Re: [PATCH v4 2/2] media: cedrus: Add H264 decoding support

Jernej Škrabec <jernej.skrabec@xxxxxxxxx> · Wed, 06 Mar 2019 19:17:49 +0100

Dne sreda, 06. marec 2019 ob 11:57:08 CET je Maxime Ripard napisal(a):
> Hi,
> 
> On Tue, Mar 05, 2019 at 06:05:08PM +0100, Jernej Škrabec wrote:
> > Dne torek, 05. marec 2019 ob 11:17:32 CET je Maxime Ripard napisal(a):
> > > Hi Jernej,
> > > 
> > > On Wed, Feb 20, 2019 at 06:50:54PM +0100, Jernej Škrabec wrote:
> > > > I really wanted to do another review on previous series but got
> > > > distracted
> > > > by analyzing one particulary troublesome H264 sample.

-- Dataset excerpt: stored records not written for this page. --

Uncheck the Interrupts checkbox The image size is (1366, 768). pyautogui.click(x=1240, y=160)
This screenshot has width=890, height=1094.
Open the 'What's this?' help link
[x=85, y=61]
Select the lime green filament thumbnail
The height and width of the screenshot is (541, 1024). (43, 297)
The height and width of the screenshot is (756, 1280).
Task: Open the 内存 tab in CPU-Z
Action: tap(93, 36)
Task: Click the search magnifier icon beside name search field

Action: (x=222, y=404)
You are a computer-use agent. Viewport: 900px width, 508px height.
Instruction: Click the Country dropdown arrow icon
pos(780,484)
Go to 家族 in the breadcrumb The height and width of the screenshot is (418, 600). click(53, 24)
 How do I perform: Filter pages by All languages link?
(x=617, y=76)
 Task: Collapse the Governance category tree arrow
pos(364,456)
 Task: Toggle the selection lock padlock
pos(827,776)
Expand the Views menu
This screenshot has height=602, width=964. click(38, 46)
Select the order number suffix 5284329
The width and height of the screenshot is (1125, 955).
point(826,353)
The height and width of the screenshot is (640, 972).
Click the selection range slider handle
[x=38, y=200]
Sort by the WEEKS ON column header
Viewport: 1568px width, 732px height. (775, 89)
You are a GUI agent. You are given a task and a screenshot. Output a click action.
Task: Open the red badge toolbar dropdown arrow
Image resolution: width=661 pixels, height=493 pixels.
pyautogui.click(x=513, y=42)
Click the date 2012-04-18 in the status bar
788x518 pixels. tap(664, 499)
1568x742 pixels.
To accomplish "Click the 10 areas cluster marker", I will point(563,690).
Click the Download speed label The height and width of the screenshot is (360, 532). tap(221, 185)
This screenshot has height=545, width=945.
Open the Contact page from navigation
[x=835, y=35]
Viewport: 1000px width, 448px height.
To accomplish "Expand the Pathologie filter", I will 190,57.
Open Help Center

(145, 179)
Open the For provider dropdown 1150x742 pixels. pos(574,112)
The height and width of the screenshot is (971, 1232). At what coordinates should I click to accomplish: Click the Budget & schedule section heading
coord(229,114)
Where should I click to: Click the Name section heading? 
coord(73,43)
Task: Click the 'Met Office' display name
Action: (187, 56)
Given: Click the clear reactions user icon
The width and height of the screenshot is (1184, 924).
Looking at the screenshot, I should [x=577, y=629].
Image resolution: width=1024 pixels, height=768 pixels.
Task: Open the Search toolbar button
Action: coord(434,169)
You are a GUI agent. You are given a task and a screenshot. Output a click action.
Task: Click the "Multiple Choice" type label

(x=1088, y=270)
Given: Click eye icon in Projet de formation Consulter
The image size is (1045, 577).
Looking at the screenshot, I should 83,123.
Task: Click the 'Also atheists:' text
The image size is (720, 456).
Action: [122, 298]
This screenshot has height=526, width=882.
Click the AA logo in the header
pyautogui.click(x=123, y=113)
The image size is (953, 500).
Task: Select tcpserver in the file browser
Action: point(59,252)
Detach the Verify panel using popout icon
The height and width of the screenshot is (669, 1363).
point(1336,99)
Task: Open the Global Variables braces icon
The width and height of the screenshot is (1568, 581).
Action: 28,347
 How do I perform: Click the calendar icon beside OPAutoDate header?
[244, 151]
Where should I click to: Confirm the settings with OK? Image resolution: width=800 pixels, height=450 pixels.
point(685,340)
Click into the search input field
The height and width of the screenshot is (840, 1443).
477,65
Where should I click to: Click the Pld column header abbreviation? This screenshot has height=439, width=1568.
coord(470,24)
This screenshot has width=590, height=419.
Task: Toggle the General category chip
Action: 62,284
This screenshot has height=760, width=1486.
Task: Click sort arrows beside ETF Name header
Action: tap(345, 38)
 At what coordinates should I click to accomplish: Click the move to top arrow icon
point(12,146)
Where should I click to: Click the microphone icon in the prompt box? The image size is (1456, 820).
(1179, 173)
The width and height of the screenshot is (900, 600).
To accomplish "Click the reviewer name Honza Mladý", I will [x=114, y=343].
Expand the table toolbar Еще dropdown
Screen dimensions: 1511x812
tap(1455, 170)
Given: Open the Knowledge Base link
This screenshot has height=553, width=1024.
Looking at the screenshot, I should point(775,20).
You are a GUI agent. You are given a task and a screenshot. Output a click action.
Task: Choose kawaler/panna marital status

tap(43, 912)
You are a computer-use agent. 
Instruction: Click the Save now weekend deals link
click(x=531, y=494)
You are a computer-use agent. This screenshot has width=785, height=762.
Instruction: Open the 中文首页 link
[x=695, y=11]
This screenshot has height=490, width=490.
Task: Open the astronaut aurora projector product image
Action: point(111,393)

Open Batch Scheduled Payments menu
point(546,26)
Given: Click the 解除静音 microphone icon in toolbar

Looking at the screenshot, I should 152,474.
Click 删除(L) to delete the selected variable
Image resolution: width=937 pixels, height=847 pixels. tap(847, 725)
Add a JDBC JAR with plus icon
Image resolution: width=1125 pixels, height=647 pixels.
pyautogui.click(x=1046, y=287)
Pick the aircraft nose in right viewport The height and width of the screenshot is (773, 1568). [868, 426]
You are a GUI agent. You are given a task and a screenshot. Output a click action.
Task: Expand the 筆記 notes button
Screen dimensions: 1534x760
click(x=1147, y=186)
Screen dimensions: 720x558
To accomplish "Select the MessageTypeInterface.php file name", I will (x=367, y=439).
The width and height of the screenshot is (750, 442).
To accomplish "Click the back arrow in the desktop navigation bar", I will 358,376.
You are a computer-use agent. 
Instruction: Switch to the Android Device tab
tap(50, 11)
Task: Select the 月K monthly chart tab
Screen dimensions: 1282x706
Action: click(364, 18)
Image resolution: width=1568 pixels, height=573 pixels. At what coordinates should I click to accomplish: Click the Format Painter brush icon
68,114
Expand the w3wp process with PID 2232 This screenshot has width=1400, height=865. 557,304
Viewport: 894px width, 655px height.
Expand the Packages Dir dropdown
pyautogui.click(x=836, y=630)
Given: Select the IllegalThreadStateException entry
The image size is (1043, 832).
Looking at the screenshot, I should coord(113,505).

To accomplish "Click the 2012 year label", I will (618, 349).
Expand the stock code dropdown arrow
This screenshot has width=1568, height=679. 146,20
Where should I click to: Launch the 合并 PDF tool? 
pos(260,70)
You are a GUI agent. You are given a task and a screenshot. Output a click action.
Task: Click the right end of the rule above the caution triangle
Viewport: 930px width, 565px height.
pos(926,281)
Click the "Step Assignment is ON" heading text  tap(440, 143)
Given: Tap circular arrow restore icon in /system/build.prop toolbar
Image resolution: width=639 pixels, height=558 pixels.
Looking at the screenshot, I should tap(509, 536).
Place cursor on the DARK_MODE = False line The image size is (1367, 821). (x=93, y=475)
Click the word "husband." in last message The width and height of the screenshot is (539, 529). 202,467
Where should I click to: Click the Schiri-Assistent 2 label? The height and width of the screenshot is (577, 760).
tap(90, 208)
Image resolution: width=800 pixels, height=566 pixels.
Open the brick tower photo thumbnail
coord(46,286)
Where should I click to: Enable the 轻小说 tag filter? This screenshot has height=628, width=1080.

It still doesn't
> > > > work correctly, so I would ask you if you can test it with your stack
> > > > (it
> > > > might be userspace issue):
> > > > 
> > > > http://jernej.libreelec.tv/videos/problematic/test.mkv
> > > > 
> > > > Please take a look at my comments below.
> > > 
> > > I'd really prefer to focus on getting this merged at this point, and
> > > then fixing odd videos and / or setups we can find later
> > > on. Especially when new stacks are going to be developped on top of
> > > this, I'm sure we're going to have plenty of bugs to address :)
> > 
> > I forgot to mention, you can add:
> > Reviewed-by: Jernej Skrabec <jernej.skrabec@xxxxxxxx>
> > 
> > once you fix issues.
> 
> Great, thanks :)
> 
> > > > > +	for (i = 0; i < ARRAY_SIZE(pred_weight->weight_factors); i++) {
> > > > > +		const struct v4l2_h264_weight_factors *factors =
> > > > > +			&pred_weight->weight_factors[i];
> > > > > +
> > > > > +		for (j = 0; j < ARRAY_SIZE(factors->luma_weight); j++)
> > 
> > {
> > 
> > > > > +			u32 val;
> > > > > +
> > > > > +			val = ((factors->luma_offset[j] & 0x1ff) <<
> > 
> > 16)
> > 
> > > > > +				(factors->luma_weight[j] & 
0x1ff);
> > > > > +			cedrus_write(dev, VE_AVC_SRAM_PORT_DATA,
> > > > 
> > > > val);
> > > > 
> > > > You should cast offset varible to wider type. Currently some videos
> > > > which
> > > > use prediction weight table don't work for me, unless offset is casted
> > > > to
> > > > u32 first. Shifting 8 bit variable for 16 places gives you 0 every
> > > > time.
> > > 
> > > I'll do it.
> > > 
> > > > Luma offset and weight are defined as s8, so having wider mask doesn't
> > > > really make sense. However, I think weight should be s16 anyway,
> > > > because
> > > > standard says that it's value could be 2^denominator for default value
> > > > or
> > > > in range -128..127. Worst case would be 2^7 = 128 and -128. To cover
> > > > both
> > > > values you need at least 9 bits.
> > > 
> > > But if I understood the spec right, in that case you would just have
> > > the denominator set, and not the offset, while the offset is used if
> > > you don't use the default formula (and therefore remains in the -128
> > > 127 range which is covered by the s8), right?
> > 
> > Yeah, default offset is 0 and s8 is sufficient for that. I'm talking about
> > weight. Default weight is "1 << denominator", which might be 1 << 7 or
> > 128.
> > 
> > We could also add a flag, which would signal default table. In that case
> > we
> > could just set a bit to tell VPU to use default values. Even if some VPUs
> > need default table to be set explicitly, it's very easy to calculate
> > values as mentioned in previous paragraph.
> 
> Yeah, sorry, I meant weight. Would that make any difference? Can we
> have situations where both the denominator and the weight would be
> set, with the weight set to 128?

Yes, that's the case when default weight is used and (log2) denominator is 7. 
Weight is then "1 << denominator".

> 
> I've checked in the libva and ffmpeg, and libva uses a short, while
> ffmpeg uses an int, both for the weight and offset. For consistency I
> guess we could change both to shorts just like libva?
> 
> What do you think?

Yes, that would work for me. Maybe someone else has opinion about this? But I 
think there is a reason why libva uses shorts.

Best regards,
Jernej